By Zibai, an Alibaba Cloud Development Engineer and Xiheng, an Alibaba Cloud Technical Expert
In Kubernetes clusters, business applications usually provide external services in the form of Deployment combined with the Load Balancer service. Figure 1 shows a typical deployment architecture. This architecture is very simple and convenient for deployment and O&M, but downtime may occur and cause online problems during application updates or upgrades. Today, let's take a close look at why this architecture may cause downtime during application updates and how to prevent downtime.
Figure 1: Deployment Architecture
Reasons for Downtime
A new pod will be created before deployment is updated in a rolling manner. The old pod will be deleted after the new pod starts to run.
Create Pods
Figure 2: Downtime
Reason for Downtime:
After the pod starts to run, it is added to endpoints. After detecting the change in the endpoints, Container Service for Kubernetes (ACK) adds the corresponding node to the backend of the Server Load Balancer (SLB) instance. At this time, the request is forwarded from the SLB instance to the pod. However, the application code in the pod has not yet been initialized, so the pod cannot handle the request. This results in downtime, as shown in Figure 2.
Solution:
Configure
readinessProbe
for the pod, and add the corresponding node to the backend of the SLB instance after the application code in the pod is initialized.
Delete Pods
When you delete the old pod, you must synchronize the status of multiple objects, such as the endpoint, IPVS, iptables, and SLB instance. These sync operations are performed asynchronously. Figure 3 shows the overall synchronization process.

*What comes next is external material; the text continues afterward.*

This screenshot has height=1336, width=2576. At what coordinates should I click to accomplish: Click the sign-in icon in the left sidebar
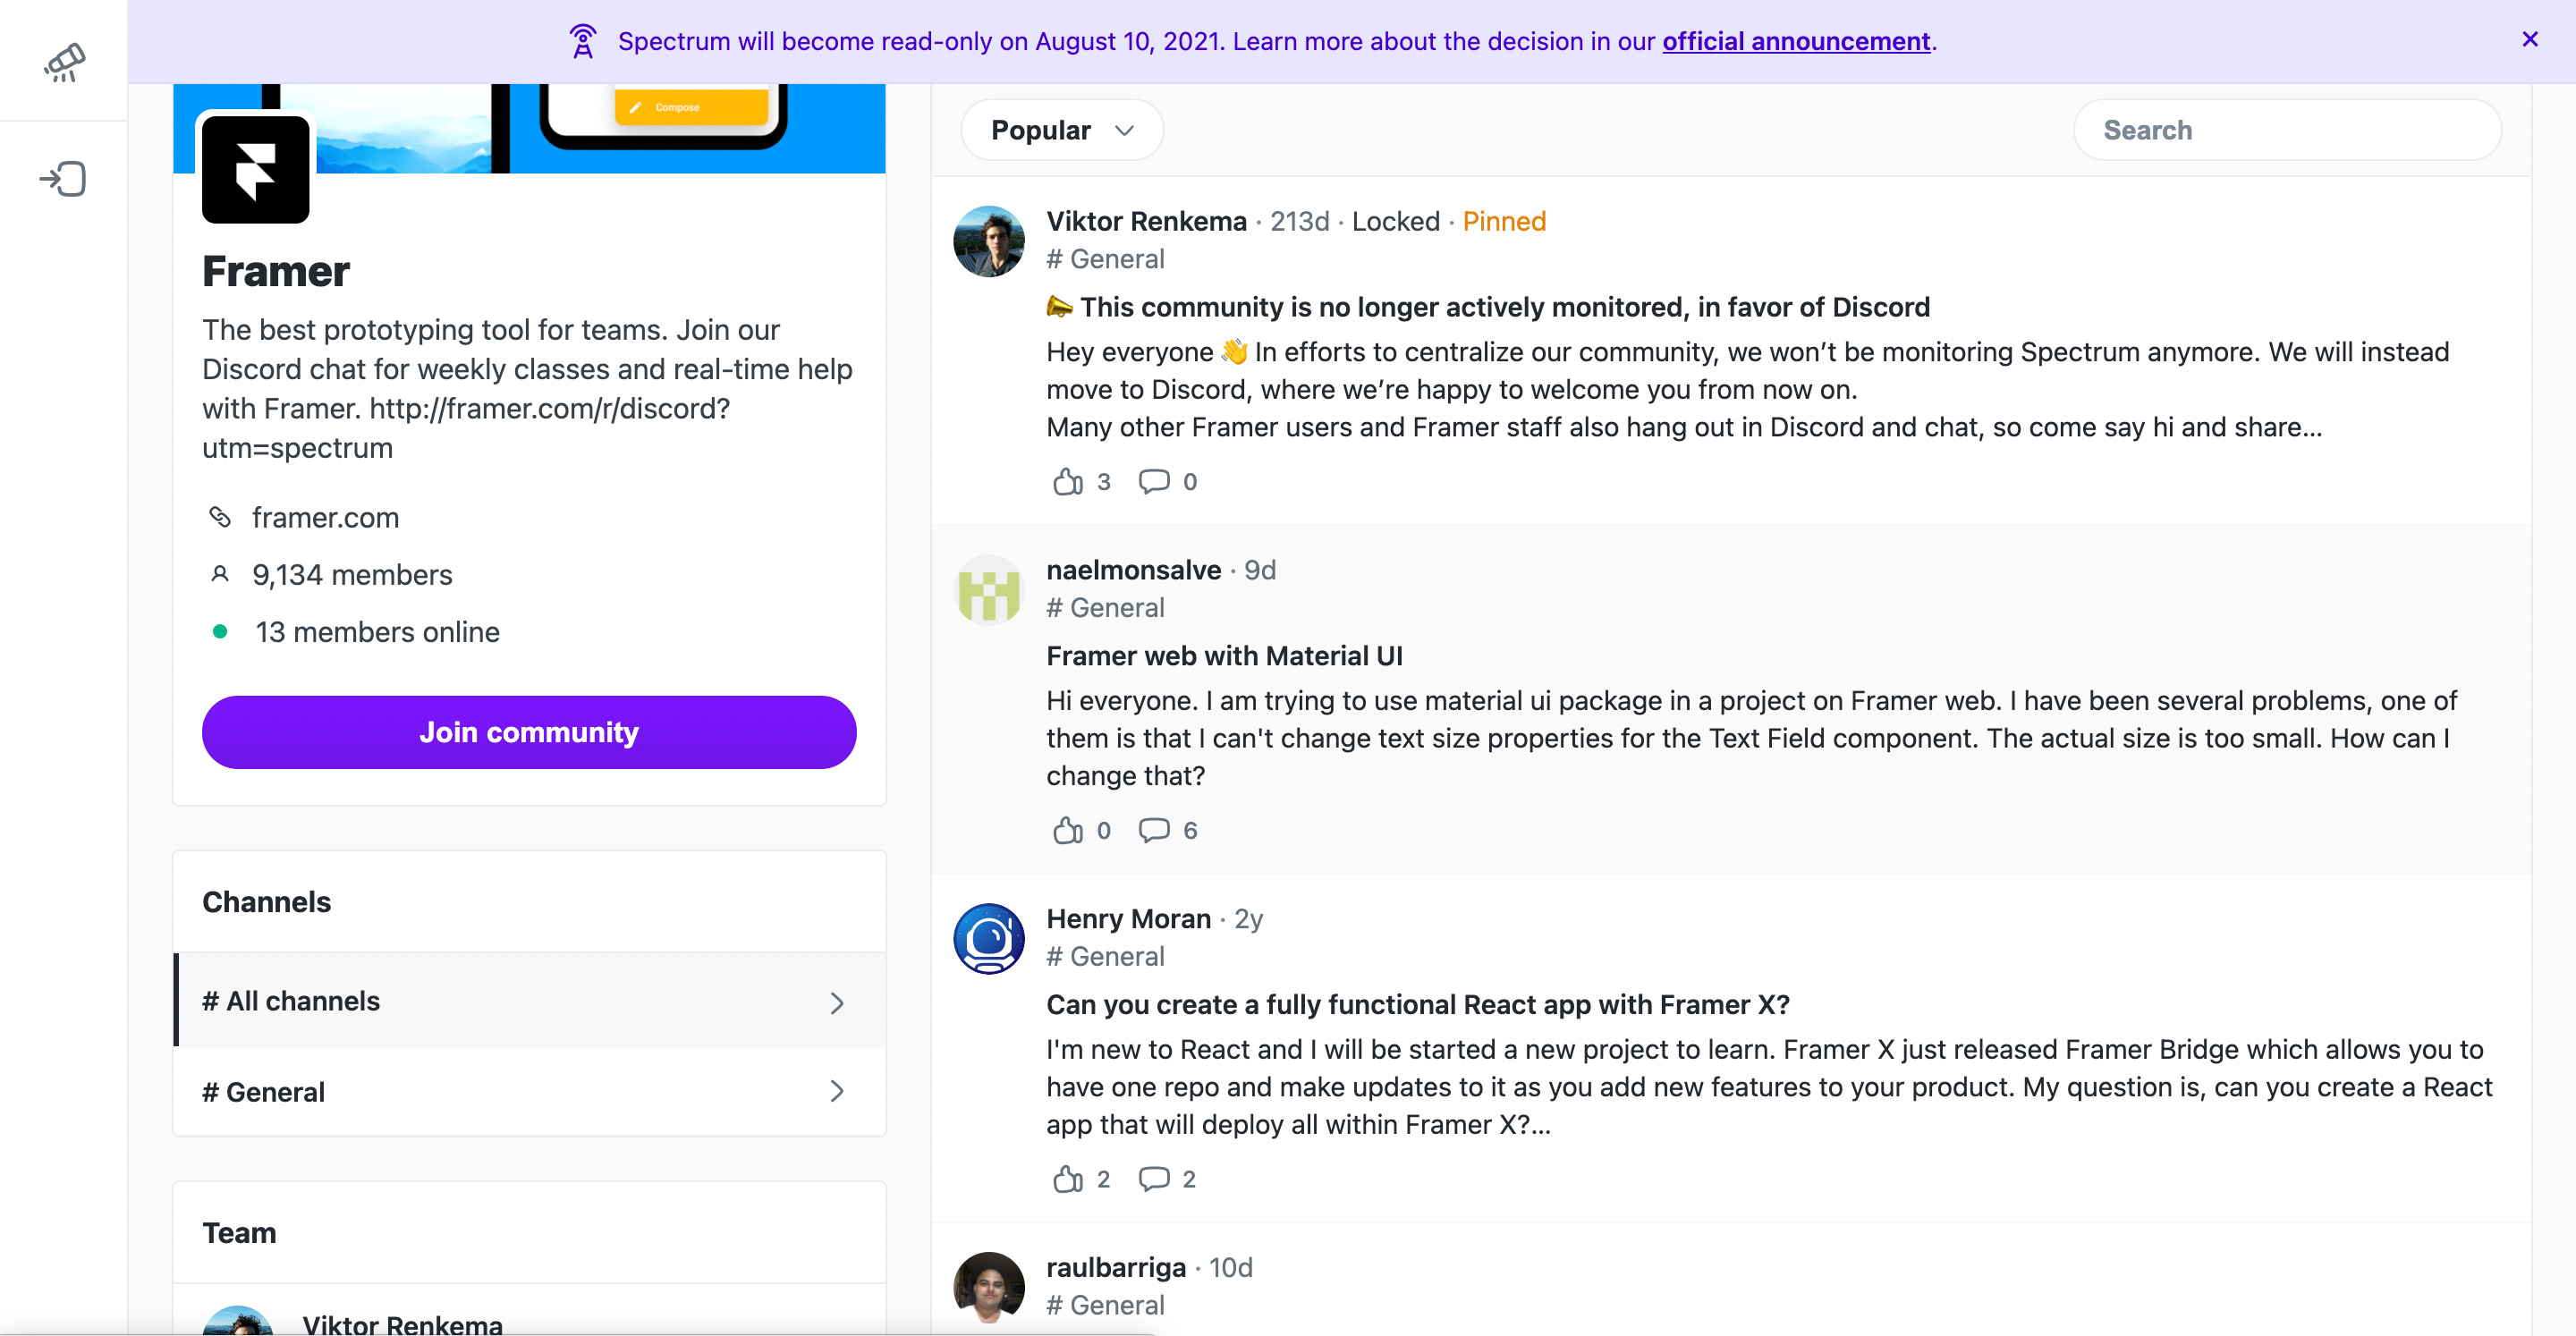[x=63, y=178]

Figure 3: Sequence Diagram for Deployment Update
Change the Pod Status:
Set the pod status to Terminating and remove it from the endpoints of all services. At this time, the pod stops receiving new traffic, but the containers running within the pod will not be affected.
Execute the
preStop
hook:
The
preStop
hook will be triggered when the pod is deleted.
preStop
supports bash scripts and TCP or HTTP requests.
Send the SIGTERM Signal:
Send the SIGTERM signal to containers in the pod.
*Specify the Wait Time:
The
terminationGracePeriodSeconds
field is used to control the wait time. The default value is 30 seconds. This step is performed simultaneously with the preStop hook, so the
terminationGracePeriodSeconds
value must be higher than the execution time of
preStop
. Otherwise, the pod may be killed before
preStop
is completely executed.
Send the SIGKILL Signal:
After the specified wait time, send the SIGKILL signal to containers in the pod to delete the pod.
Reason for Downtime:
The preceding steps 1, 2, 3, and 4 are performed simultaneously, so it is possible that the pod has not been removed from endpoints after it received the SIGTERM signal and stopped working. At this time, the request is forwarded from the SLB instance to the pod, but the pod has already stopped working. Therefore, downtime may occur, as shown in Figure 4.
Figure 4: Downtime
Solution:
Configure the
preStop
hook for the pod, so the pod can sleep for some time after it receives SIGTERM, instead of stopping working immediately. This ensures that the traffic forwarded from the SLB instance can be processed by the pod.
iptables or IPVS
Reason for Downtime:
When the pod status changes to Terminating, the pod will be removed from the endpoints of all services. kube-proxy cleans up corresponding iptables or IPVS rules. After detecting the change in the endpoints, ACK will call
slbopenapi
to remove the backend of endpoints. This operation will take several seconds. The two operations are performed simultaneously, so it is possible that the iptables or IPVS rules on the node have been cleaned up, whereas the node has not been removed from the backend of the SLB instance. At this time, traffic flows from the SLB instance. However, downtime occurs because there are not any corresponding iptables or IPVS rules on the node, as shown in Figure 5.
Figure 5: Downtime
Solution:
Cluster Mode:
In the Cluster mode, kube-proxy writes records of all running pods to iptables or IPVS of the node. If this node does not have any running pods, the request will be forwarded to another node, so downtime will not occur, as shown in Figure 6.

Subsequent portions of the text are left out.